Sample Project 1: Actin polymerization by SipA
Sample Project 2: RhoGDI Factor YpkA
Sample Project 3: Inhibition of Actin polymerization by SpvB
Sample Project 4: The CagA Toxin of Helicobacter pylori

Modulation of the Eukaryotic Cell Cycle

Bacteria have been found to both directly and indirectly target the eukaryotic cell cycle, leading to both stimulatory (pro-cell cycle progressing) and inhibitory (cell cycle arrest) effects. The bacterial proteins achieving cell cycle deregulation are termed “cyclomodulins,” and possess fascinating biological activities that are only now just beginning to be elucidated.  Examples we have studied include toxins that are literally “genotoxins” that damage DNA, and cause the cell cycle controls to arrest progression as the damage is repaired, to factors that specifically target regulatory elements central to cell cycle progression.  These effects are thought to aid in bacterial dissemination as well as suppress proliferative-dependent processes in the innate and acquired immune system.

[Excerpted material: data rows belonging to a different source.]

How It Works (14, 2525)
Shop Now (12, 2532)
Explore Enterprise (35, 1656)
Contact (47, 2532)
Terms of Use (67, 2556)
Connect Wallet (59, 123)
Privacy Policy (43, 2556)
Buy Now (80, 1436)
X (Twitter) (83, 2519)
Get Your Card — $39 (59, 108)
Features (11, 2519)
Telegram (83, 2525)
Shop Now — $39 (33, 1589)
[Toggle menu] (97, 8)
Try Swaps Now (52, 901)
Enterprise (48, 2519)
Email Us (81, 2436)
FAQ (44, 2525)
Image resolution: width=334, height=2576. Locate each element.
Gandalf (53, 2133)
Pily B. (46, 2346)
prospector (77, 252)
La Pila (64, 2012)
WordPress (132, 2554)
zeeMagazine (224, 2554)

Sample Project 1: The CDT Genotoxin
Sample Project  2: Cycle Inhibiting Factor, Cif

Modulation of Eukaryotic Programmed Cell Death

Bacteria have been found to modulate host programmed cell death pathways through a variety of factors. This has been especially true for bacterial pathogens of plants, as plants utilize a defense mechanism, the Hypersensitive Response, a key component of which is programmed cell death localized to the infection site. Animal pathogens are also known to modulate host programmed cell death for their own benefit, targeting, for example, caspases and the mitochondria.  Understanding how bacteria modulate programmed cell death in eukaryotic cells not only reveals their mechanisms of virulence, but also, in many cases, gives important insight into the host cell death pathways that are of great interest for their relation to human health (e.g., developmental programs and cancer). 

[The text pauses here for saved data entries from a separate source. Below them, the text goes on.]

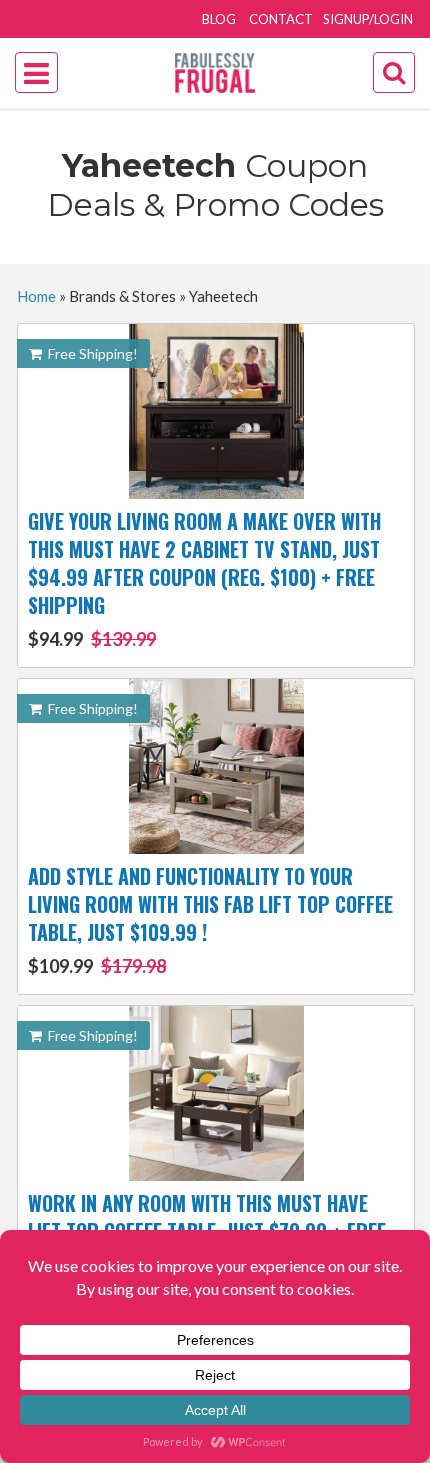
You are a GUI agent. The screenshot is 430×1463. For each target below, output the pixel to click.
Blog (219, 19)
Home (36, 296)
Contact (281, 19)
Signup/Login (368, 19)
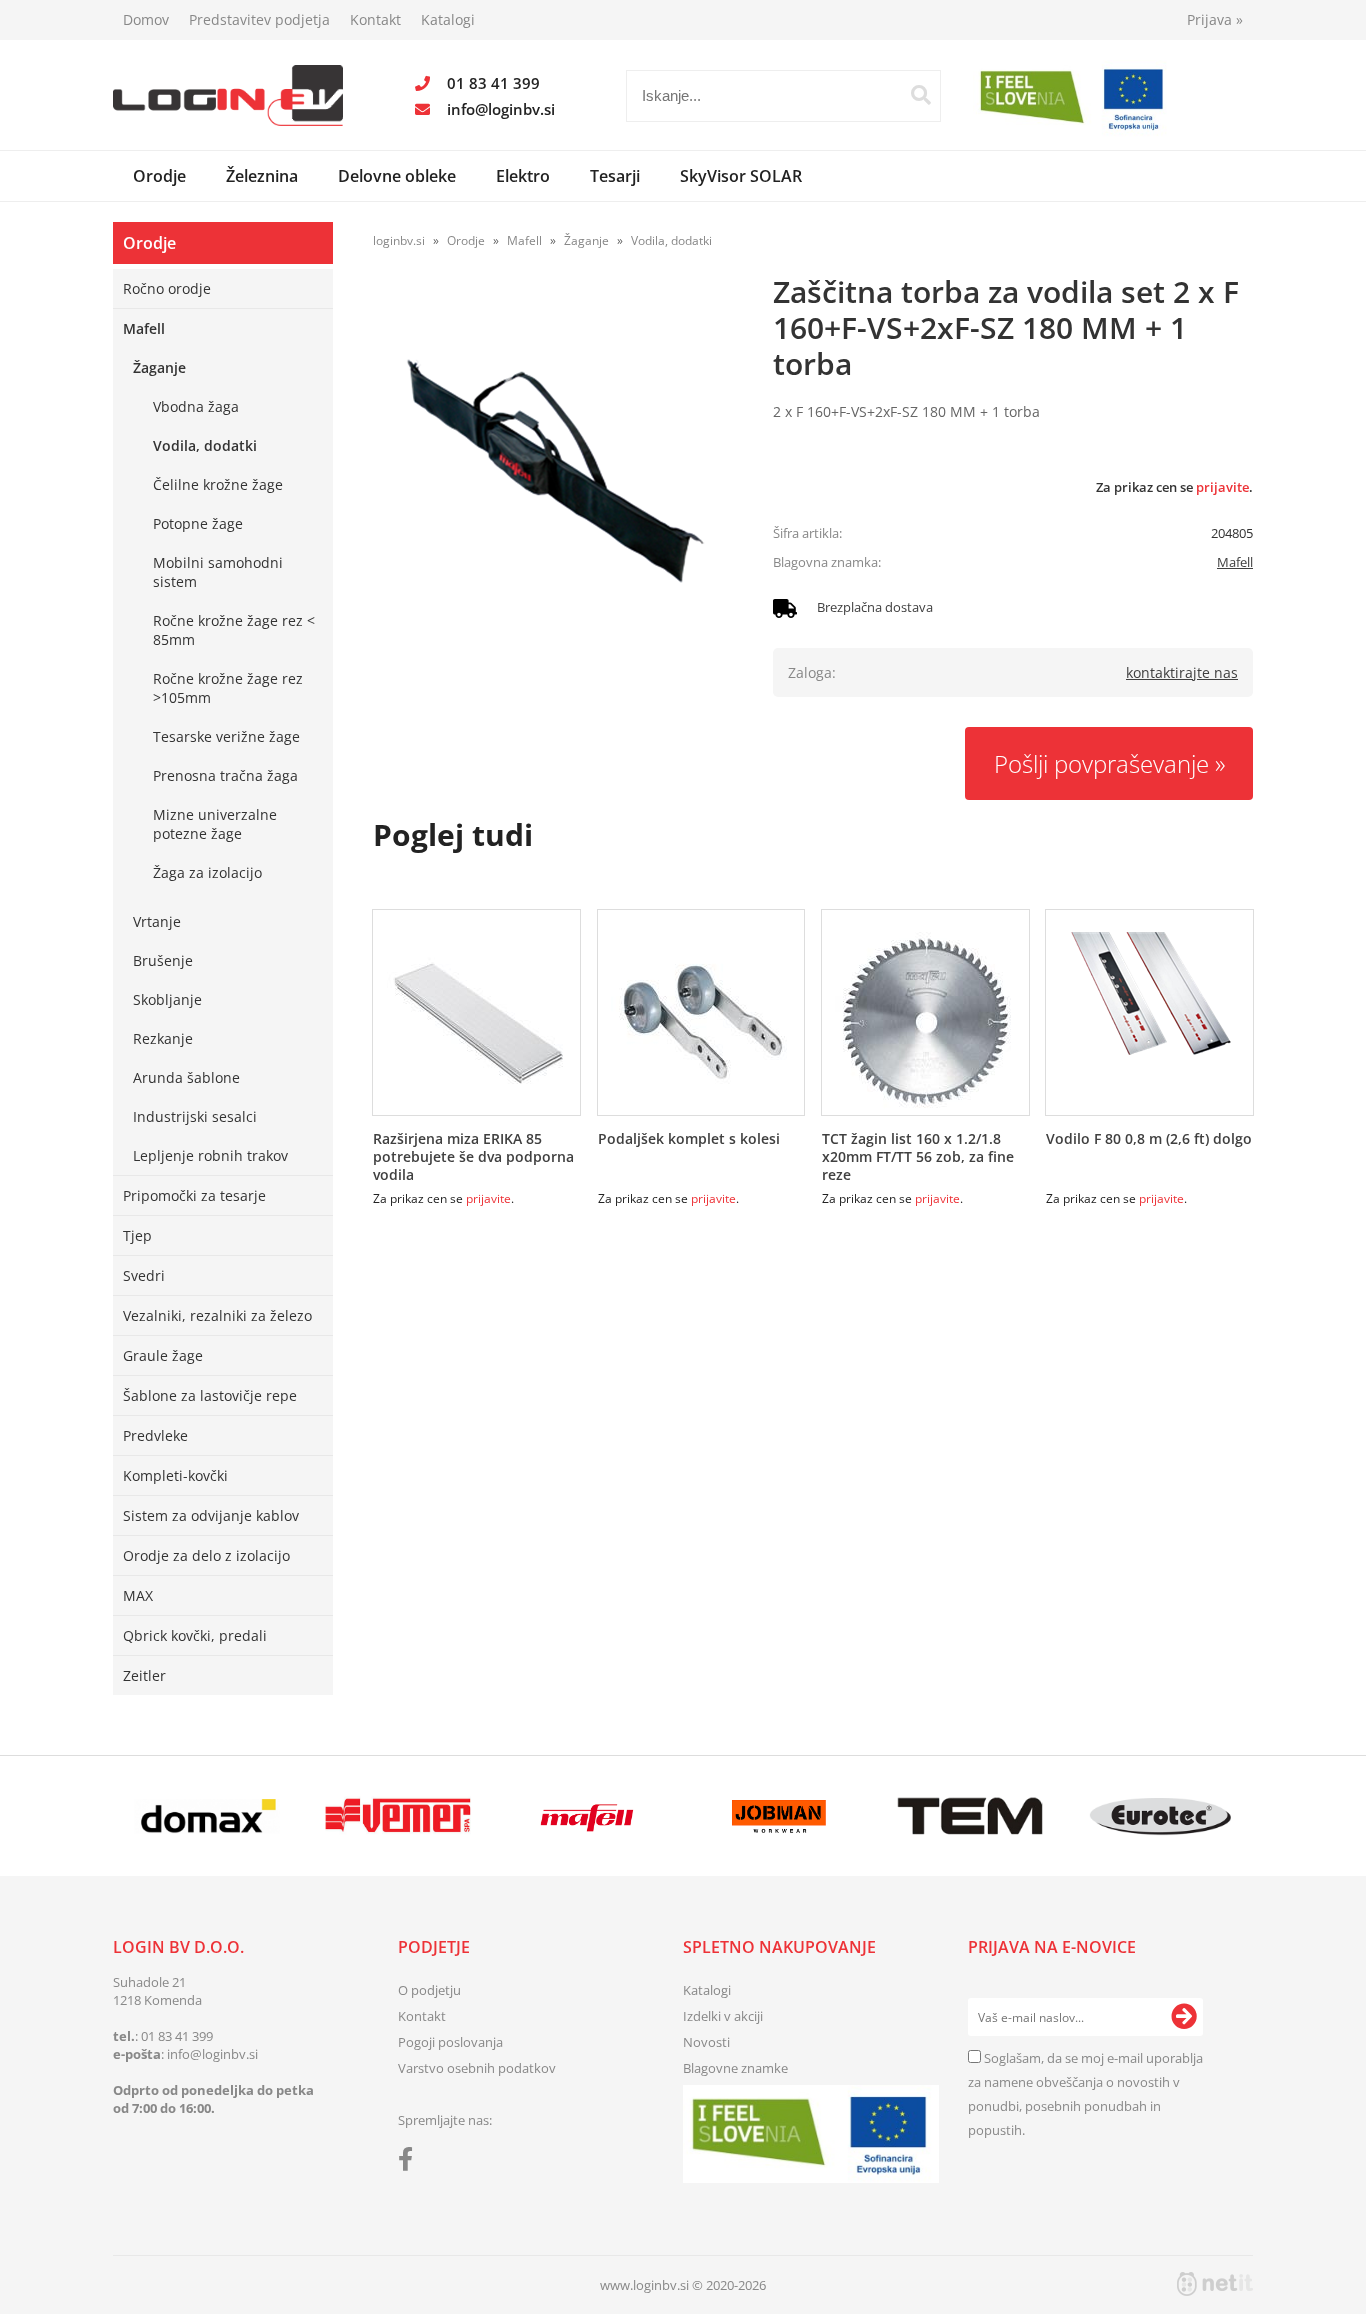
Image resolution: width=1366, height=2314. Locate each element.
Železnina (262, 176)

Sample Project : AvrPtoB, a Bacterial RING finger E3 Ligase 

Modulation of Host Ubiquitin Pathways

The ubiquitination of proteins is a central eukaryotic regulatory mechanism controlling multiple biological processes, such as programmed cell death, cell cycle progression, and signal transduction, which, when defective, can lead to cancer and neurodegenerative disorders. The ubiquitination system regulates many biological processes through the covalent conjugation of either a single or multiple subunit(s) of ubiquitin to a target protein. The structural form of the ubiquitin modification can result in distinct functional signals. For example, the conjugation of a single ubiquitin molecule can alter protein trafficking, whereas polyubiquitination of proteins can regulate protein function by both proteasome-dependent and independent mechanisms. Bacterial factors have recently been identified that exploit these pathways, functioning as E3 ubiquitin ligases, possessing sequences conveying differential half-lives in the host, or serving themselves as substrates for monoubiquitination for purposes such as localization within the eukaryotic cell.

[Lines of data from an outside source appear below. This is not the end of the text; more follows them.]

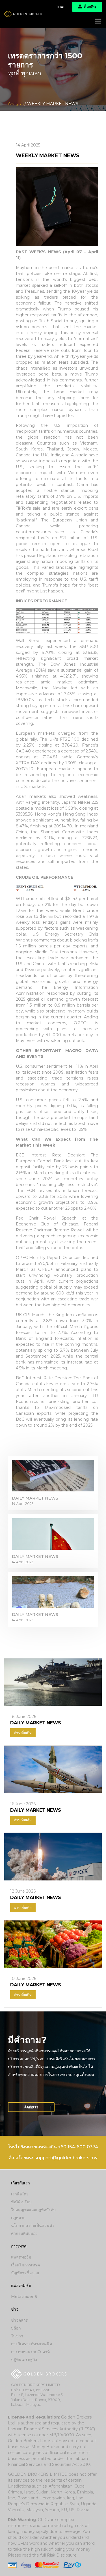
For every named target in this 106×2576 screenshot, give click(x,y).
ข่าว (14, 2309)
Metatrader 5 (24, 2296)
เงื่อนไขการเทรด (25, 2265)
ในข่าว (17, 2336)
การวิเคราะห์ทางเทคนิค (31, 2343)
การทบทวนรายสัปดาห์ (30, 2351)
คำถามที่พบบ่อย (24, 2233)
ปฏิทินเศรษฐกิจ (24, 2359)
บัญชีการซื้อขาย (25, 2272)
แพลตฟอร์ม (21, 2257)
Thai (60, 7)
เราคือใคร (20, 2194)
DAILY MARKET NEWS (35, 1498)
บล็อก (16, 2328)
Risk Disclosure (62, 2555)
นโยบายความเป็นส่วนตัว (32, 2225)
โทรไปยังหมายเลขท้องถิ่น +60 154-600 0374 (53, 2146)
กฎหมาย (18, 2217)
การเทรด (19, 2246)
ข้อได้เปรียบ (21, 2201)
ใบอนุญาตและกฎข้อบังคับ (33, 2209)
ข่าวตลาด (19, 2320)
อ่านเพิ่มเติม (23, 1733)
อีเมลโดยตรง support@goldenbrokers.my (53, 2157)
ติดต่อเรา (31, 2107)
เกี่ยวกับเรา (20, 2183)
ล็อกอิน (90, 6)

Sample Project 1: A Host-like Bacterial Ubiquitin Ligase that Inhibits Programmed Cell Death Defenses
Sample Project 2: A Bacterial Ubiquitin Ligase of Novel Structure
Sample Project 3: A Bacterial Cyclomodulin that Inhibits Host Ubiquitin Ligases

Antibiotic Development

Bacteria have and are constantly evolving and exchanging mechanisms to resist the activity of antibiotics. This has led to a crisis in medical care, in which many pathogens are multi-drug resistant, and the specter is raised of a "post-antibiotic" world. There is a great need for novel pharmacological interventions in bacterial infection, and modern pharmaceutical companies are currently scaling back such efforts or closing them down completely. Academic groups, therefore, have an important role to play in contributing to the next generation of anti-bacterial drugs. We are interested in the possibility of virulence inhibitors serving as therapeutic agents, and are using computational and chemical screening to identify such compounds.